私の自宅から最寄り駅までの道の途中に住みついている猫の話を、
以前にもエントリーで書いたことがある、最近は猫の群れ(?)も
数が4頭ほどになっていた。毎朝、そして帰りはときどき見かけ
る彼らのマイペースな姿を見ると、なぜかホッとしてしまう。
そんな彼らの1頭が母親になっていることに気づいたのが数週間前
のことになる。残念ながら、子猫の姿を見たのは数回ほどしかない
のだが、しばらくすれば猫の群れがもう1頭増える日も間近だと
思っていた。
そして数日前
いつものように出勤するために駅まで歩いていると、彼らはいつも
の場所でいつものように鎮座し、あくせく歩く人間たちを眺めて
いた。ただ、いつもと違ったのは、そんな彼らの前の狭い道路の
真ん中に、小さな何かが横たわっていたことだ。
それは、車に轢かれてつぶれかかっている子猫だった。

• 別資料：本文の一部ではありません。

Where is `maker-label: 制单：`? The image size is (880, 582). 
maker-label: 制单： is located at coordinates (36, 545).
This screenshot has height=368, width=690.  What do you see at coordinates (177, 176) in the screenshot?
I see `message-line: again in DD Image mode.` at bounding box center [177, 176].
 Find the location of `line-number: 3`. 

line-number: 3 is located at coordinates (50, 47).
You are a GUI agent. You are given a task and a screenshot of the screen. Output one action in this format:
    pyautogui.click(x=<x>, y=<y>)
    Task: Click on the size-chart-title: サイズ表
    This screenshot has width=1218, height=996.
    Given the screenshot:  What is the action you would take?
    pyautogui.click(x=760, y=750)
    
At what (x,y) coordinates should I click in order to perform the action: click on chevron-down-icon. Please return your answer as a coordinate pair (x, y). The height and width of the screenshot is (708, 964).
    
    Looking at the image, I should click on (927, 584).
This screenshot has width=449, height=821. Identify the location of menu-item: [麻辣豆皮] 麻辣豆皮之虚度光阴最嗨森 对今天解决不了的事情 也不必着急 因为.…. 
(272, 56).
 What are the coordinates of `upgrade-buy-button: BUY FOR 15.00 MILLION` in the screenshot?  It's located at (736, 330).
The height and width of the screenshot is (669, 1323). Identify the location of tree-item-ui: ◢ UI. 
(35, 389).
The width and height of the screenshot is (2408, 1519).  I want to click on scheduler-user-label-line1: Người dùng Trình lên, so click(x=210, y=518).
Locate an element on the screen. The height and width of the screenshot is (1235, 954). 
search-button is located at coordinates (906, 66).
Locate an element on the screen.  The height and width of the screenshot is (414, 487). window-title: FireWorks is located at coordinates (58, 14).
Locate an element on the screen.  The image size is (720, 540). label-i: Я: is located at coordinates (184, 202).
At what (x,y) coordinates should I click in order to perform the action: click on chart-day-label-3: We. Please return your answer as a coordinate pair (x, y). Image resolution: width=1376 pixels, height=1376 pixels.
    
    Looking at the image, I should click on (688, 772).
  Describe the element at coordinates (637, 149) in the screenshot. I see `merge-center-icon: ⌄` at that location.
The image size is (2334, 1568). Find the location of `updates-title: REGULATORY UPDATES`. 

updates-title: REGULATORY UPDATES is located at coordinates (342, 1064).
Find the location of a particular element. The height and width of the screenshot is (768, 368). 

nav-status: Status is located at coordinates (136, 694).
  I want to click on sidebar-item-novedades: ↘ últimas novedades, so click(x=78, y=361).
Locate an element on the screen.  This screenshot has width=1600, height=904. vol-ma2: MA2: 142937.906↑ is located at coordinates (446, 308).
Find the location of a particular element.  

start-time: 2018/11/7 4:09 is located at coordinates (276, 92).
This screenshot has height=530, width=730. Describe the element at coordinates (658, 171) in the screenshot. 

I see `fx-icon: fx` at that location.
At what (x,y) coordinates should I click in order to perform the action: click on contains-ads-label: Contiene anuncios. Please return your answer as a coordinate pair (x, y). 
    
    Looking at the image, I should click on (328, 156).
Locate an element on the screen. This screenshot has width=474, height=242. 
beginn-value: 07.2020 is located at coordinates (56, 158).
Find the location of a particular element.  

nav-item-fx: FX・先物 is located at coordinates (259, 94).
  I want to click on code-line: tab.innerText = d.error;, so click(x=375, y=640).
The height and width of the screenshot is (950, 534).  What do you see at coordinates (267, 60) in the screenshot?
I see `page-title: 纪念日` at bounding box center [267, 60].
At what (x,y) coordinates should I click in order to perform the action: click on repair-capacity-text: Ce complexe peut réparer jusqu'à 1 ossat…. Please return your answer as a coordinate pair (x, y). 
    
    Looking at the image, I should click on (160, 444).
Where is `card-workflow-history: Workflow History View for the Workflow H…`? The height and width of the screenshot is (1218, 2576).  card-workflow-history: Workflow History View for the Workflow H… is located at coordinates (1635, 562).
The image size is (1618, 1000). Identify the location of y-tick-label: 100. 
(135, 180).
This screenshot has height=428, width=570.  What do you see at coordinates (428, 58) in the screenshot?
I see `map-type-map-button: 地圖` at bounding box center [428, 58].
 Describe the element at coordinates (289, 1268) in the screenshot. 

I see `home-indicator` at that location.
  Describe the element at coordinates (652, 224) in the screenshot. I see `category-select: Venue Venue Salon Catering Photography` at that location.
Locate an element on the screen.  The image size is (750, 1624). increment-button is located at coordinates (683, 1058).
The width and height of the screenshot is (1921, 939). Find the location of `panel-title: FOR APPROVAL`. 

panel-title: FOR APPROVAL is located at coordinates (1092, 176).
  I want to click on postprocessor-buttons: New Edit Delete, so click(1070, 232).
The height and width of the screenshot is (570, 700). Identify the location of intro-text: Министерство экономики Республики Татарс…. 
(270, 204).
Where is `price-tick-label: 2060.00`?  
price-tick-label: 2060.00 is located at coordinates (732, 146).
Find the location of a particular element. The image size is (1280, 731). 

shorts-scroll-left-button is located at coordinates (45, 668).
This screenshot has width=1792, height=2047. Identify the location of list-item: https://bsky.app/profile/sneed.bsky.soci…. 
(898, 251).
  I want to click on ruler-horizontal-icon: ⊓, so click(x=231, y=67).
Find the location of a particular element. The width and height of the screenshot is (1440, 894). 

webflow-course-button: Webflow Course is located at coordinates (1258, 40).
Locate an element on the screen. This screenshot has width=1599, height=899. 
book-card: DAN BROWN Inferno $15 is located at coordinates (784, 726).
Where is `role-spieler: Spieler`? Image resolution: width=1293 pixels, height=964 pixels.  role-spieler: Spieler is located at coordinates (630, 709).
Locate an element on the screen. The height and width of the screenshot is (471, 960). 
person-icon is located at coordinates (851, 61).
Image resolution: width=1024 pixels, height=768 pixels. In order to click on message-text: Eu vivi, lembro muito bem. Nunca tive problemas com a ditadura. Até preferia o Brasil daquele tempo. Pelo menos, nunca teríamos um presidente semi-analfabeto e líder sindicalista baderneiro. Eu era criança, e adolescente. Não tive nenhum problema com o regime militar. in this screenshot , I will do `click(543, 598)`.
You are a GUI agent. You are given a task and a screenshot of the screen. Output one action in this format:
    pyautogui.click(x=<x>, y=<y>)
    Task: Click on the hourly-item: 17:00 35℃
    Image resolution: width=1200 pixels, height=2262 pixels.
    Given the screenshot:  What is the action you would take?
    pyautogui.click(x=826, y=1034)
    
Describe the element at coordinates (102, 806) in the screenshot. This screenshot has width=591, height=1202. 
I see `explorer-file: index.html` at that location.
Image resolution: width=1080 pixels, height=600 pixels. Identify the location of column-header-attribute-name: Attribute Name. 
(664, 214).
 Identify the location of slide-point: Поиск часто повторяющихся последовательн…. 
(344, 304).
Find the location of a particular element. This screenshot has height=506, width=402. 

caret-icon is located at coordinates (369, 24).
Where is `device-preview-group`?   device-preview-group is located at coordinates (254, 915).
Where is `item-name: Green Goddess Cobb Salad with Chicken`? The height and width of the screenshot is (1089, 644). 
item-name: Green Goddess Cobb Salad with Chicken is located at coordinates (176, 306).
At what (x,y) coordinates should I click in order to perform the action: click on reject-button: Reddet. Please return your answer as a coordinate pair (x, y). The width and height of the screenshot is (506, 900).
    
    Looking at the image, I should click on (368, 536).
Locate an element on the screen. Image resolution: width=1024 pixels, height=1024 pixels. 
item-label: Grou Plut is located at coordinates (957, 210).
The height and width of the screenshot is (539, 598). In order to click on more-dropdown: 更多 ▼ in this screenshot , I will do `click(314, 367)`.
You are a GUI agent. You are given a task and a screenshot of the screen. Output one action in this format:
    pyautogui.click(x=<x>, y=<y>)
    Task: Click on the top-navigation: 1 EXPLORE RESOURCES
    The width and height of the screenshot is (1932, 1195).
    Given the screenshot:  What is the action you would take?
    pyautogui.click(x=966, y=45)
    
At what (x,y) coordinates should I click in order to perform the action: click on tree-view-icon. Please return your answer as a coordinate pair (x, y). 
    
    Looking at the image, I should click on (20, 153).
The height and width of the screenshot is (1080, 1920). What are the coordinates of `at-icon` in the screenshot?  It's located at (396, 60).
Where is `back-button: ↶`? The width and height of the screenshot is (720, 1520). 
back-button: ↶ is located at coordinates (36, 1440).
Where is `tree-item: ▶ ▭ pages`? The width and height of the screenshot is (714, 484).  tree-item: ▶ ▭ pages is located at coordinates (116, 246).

(と思う)
私はその姿をとても直視することは出来ず、彼らの群れに目を向け
てみたのだが、そんな彼らはどこ吹く風の体で自然だった。
小さいヤツが、群れの仲間になる日を楽しみにしていたのだが、
儚い夢に終わってしまった。
彼らは子猫が死んでしまったことに、気づいているのだろうか?
知ることは、ときに残酷なことでもある。
気づいていないのなら、その方が幸せなのかな?とも思う。
そして今朝
いつものように駅に向かい、彼らが根城にしている場所に差し掛か
ったとき、それまではジ~っと人間たちを眺めていた猫の1頭が、
人も歩くし車も通る狭い道路を横切ろうと歩き始めた。
「ニャ~、ニャ~」
周囲の動きを全く気にすることもなく、一点を見つめながらだ。
まるで、何かを見たのか何かを探すかのように。
そう、その猫は子猫を亡くした母猫だった。
その姿に一瞥をくれて、私は駅への道を急いだ。
「ニャ~、ニャ~」
私が通り過ぎた後も、泣き声が聞こえた。
母猫は何をしたかったのか?
それを、私は知ることが出来なかった。